That rates 2024 among its best-ever showings, topped only by 2012 — when the UI Children’s Hospital earned a top-50 spot in 10 of 10 U.S. News specialties. In the years that followed, its number of nationally-ranked specialties ebbed to seven in 2013 and 2014, six, and later five in 2020 and 2021.


Last year, the university’s 205-bed pediatric hospital earned top-50 placement in six specialties — adding three more this year, including pediatric cancer at No. 41, pediatric cardiology and heart surgery at No. 47, and pediatric behavioral health, a new specialty in the rankings.




U.S. News didn’t rank hospitals in that behavioral health category, instead listing those earning top-50 distinction alphabetically. Across the six specialties in which the UI Children’s Hospital ranked both last year and this year, three made meaningful gains, one held steady, and two lost ground.
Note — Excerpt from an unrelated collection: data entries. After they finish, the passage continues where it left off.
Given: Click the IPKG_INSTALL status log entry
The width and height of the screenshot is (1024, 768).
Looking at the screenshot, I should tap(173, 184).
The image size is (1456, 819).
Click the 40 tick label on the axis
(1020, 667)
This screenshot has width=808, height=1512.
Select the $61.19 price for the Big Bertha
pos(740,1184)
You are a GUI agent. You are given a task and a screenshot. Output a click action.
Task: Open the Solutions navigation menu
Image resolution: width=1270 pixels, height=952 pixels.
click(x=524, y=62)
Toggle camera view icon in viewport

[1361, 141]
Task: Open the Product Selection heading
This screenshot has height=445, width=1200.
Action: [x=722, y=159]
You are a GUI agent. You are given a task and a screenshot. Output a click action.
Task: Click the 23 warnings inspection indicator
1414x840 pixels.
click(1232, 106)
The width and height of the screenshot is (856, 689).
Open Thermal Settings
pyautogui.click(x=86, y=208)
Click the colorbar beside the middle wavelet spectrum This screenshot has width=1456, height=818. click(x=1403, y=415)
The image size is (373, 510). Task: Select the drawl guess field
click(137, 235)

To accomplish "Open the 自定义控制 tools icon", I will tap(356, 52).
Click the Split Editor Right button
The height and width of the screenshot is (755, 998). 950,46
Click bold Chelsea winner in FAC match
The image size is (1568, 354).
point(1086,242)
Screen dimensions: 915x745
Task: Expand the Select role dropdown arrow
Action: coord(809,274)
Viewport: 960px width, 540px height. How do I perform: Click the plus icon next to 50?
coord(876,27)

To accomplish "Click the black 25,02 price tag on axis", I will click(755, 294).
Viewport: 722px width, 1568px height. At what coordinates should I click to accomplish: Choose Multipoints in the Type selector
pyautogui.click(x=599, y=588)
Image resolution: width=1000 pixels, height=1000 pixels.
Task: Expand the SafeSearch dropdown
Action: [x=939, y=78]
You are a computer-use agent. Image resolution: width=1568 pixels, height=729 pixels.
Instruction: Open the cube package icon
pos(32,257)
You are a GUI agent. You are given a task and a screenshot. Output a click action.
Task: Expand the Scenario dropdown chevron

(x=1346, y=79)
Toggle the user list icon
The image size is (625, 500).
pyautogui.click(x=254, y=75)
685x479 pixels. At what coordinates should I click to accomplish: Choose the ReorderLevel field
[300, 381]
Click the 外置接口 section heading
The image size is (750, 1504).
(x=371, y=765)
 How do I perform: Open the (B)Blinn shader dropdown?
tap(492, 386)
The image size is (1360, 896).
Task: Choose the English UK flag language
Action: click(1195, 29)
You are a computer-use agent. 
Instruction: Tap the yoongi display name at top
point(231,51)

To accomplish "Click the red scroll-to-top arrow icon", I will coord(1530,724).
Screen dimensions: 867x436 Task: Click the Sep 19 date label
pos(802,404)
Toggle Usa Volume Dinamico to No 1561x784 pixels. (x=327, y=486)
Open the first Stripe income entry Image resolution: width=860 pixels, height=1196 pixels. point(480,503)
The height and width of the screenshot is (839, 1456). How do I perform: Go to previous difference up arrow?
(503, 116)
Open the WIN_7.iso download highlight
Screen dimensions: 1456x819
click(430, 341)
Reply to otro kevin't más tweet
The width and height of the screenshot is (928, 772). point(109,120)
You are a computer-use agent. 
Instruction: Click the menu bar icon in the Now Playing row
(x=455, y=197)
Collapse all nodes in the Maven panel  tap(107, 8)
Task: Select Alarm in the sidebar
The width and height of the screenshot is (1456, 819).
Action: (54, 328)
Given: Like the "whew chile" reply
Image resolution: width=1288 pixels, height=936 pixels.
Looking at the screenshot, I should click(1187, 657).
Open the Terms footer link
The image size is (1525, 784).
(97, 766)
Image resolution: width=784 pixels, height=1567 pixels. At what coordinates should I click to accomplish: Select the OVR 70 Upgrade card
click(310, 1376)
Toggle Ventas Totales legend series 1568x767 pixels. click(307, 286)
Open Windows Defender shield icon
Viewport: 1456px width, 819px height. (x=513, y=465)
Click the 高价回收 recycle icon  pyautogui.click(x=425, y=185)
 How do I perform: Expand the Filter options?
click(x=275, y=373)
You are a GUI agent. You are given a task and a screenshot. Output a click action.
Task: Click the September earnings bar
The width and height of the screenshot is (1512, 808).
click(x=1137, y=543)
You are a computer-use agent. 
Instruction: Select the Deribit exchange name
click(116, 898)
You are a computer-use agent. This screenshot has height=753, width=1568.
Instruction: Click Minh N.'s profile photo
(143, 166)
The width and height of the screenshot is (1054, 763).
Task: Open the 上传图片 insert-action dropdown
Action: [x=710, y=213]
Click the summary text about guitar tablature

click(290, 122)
  • Neonatology stayed put at No. 21;
  • Pediatric diabetes and endocrinology dropped two spots to No. 25;
  • Pediatric nephrology jumped 10 spots to No. 32;
  • Pediatric urology moved up 14 places to No. 34;
  • Pediatric neurology and neurosurgery improved seven ranks to No. 40;
  • Pediatric cancer moved into the top 50 at No. 41;
  • Pediatric cardiology and heart surgery also slipped into the top 50 at No. 47;
  • Pediatric orthopedics dropped 22 spots to No. 50;
  • And pediatric behavioral health made the ranked list.

The two specialties in which the UI Children’s Hospital didn’t rank were gastroenterology and GI surgery, along with pulmonology and lung surgery.


“Our long-standing leadership in pediatrics is a testament to the world-class team we have and their unwavering dedication to excellence in the care we provide,” Jim Leste, chief administrative officer of Stead Family Children’s Hospital, said in a statement.


Leste over the summer was named head of the Children’s Hospital — officially starting July 29 — after years of turnover and interim leadership dating back to former executive director Scott Turner’s departure in November 2017.


That was the year the University of Iowa debuted its new 14-story Children’s Hospital — a project that cost more than $400 million, given rampant delays, design changes and mismanagement.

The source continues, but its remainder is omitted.